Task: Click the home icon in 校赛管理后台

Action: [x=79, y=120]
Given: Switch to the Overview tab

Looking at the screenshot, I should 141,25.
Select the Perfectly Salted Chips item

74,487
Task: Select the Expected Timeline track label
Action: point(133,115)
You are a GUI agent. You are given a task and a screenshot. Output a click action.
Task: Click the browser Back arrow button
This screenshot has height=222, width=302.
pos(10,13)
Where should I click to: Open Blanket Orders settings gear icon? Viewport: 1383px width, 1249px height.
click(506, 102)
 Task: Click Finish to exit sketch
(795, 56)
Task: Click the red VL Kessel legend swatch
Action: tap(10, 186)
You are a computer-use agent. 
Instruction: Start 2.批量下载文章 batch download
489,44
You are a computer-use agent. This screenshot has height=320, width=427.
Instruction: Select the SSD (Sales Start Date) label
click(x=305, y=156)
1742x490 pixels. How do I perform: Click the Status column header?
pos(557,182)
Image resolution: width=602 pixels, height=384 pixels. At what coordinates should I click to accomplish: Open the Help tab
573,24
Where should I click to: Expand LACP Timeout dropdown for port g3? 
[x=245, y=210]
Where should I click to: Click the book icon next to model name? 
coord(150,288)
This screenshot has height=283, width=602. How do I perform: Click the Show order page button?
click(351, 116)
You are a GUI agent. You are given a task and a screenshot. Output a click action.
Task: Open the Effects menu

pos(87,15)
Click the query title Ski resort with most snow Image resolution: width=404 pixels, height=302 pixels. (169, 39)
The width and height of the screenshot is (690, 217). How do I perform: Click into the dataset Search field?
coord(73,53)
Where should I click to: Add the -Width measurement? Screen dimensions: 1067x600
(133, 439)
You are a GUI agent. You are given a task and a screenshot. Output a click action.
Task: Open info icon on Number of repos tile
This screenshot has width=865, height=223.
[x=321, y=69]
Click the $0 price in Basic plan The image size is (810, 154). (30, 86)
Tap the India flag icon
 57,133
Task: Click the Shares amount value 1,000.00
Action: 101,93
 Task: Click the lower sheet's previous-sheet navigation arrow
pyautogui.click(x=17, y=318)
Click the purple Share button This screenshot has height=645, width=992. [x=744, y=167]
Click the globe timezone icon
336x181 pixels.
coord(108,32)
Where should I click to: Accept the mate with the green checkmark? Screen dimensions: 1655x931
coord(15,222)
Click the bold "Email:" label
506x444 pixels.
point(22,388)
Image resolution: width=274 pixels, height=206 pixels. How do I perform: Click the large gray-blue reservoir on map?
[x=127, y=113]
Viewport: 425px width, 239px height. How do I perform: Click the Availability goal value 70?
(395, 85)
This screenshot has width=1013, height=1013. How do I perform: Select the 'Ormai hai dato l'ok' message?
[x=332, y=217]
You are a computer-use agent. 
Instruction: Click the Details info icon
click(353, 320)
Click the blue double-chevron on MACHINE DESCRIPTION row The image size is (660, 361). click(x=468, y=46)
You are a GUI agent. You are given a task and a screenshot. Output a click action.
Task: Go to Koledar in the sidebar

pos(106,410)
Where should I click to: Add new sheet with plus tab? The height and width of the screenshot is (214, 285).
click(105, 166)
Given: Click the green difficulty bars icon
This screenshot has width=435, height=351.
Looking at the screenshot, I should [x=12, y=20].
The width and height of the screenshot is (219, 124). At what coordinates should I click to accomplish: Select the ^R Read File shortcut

□ □ □ □ □

→ Goal: Can you give the whole listing above as a JSON list of strings, one string per line and no blank lines?

→ Output below:
[
  "Task: Click the home icon in 校赛管理后台",
  "Action: [x=79, y=120]",
  "Given: Switch to the Overview tab",
  "Looking at the screenshot, I should 141,25.",
  "Select the Perfectly Salted Chips item",
  "74,487",
  "Task: Select the Expected Timeline track label",
  "Action: point(133,115)",
  "You are a GUI agent. You are given a task and a screenshot. Output a click action.",
  "Task: Click the browser Back arrow button",
  "This screenshot has height=222, width=302.",
  "pos(10,13)",
  "Where should I click to: Open Blanket Orders settings gear icon? Viewport: 1383px width, 1249px height.",
  "click(506, 102)",
  " Task: Click Finish to exit sketch",
  "(795, 56)",
  "Task: Click the red VL Kessel legend swatch",
  "Action: tap(10, 186)",
  "You are a computer-use agent. ",
  "Instruction: Start 2.批量下载文章 batch download",
  "489,44",
  "You are a computer-use agent. This screenshot has height=320, width=427.",
  "Instruction: Select the SSD (Sales Start Date) label",
  "click(x=305, y=156)",
  "1742x490 pixels. How do I perform: Click the Status column header?",
  "pos(557,182)",
  "Image resolution: width=602 pixels, height=384 pixels. At what coordinates should I click to accomplish: Open the Help tab",
  "573,24",
  "Where should I click to: Expand LACP Timeout dropdown for port g3? ",
  "[x=245, y=210]",
  "Where should I click to: Click the book icon next to model name? ",
  "coord(150,288)",
  "This screenshot has height=283, width=602. How do I perform: Click the Show order page button?",
  "click(351, 116)",
  "You are a GUI agent. You are given a task and a screenshot. Output a click action.",
  "Task: Open the Effects menu",
  "pos(87,15)",
  "Click the query title Ski resort with most snow Image resolution: width=404 pixels, height=302 pixels. (169, 39)",
  "The width and height of the screenshot is (690, 217). How do I perform: Click into the dataset Search field?",
  "coord(73,53)",
  "Where should I click to: Add the -Width measurement? Screen dimensions: 1067x600",
  "(133, 439)",
  "You are a GUI agent. You are given a task and a screenshot. Output a click action.",
  "Task: Open info icon on Number of repos tile",
  "This screenshot has width=865, height=223.",
  "[x=321, y=69]",
  "Click the $0 price in Basic plan The image size is (810, 154). (30, 86)",
  "Tap the India flag icon",
  " 57,133",
  "Task: Click the Shares amount value 1,000.00",
  "Action: 101,93",
  " Task: Click the lower sheet's previous-sheet navigation arrow",
  "pyautogui.click(x=17, y=318)",
  "Click the purple Share button This screenshot has height=645, width=992. [x=744, y=167]",
  "Click the globe timezone icon",
  "336x181 pixels.",
  "coord(108,32)",
  "Where should I click to: Accept the mate with the green checkmark? Screen dimensions: 1655x931",
  "coord(15,222)",
  "Click the bold \"Email:\" label",
  "506x444 pixels.",
  "point(22,388)",
  "Image resolution: width=274 pixels, height=206 pixels. How do I perform: Click the large gray-blue reservoir on map?",
  "[x=127, y=113]",
  "Viewport: 425px width, 239px height. How do I perform: Click the Availability goal value 70?",
  "(395, 85)",
  "This screenshot has width=1013, height=1013. How do I perform: Select the 'Ormai hai dato l'ok' message?",
  "[x=332, y=217]",
  "You are a computer-use agent. ",
  "Instruction: Click the Details info icon",
  "click(353, 320)",
  "Click the blue double-chevron on MACHINE DESCRIPTION row The image size is (660, 361). click(x=468, y=46)",
  "You are a GUI agent. You are given a task and a screenshot. Output a click action.",
  "Task: Go to Koledar in the sidebar",
  "pos(106,410)",
  "Where should I click to: Add new sheet with plus tab? The height and width of the screenshot is (214, 285).",
  "click(105, 166)",
  "Given: Click the green difficulty bars icon",
  "This screenshot has width=435, height=351.",
  "Looking at the screenshot, I should [x=12, y=20].",
  "The width and height of the screenshot is (219, 124). At what coordinates should I click to accomplish: Select the ^R Read File shortcut"
]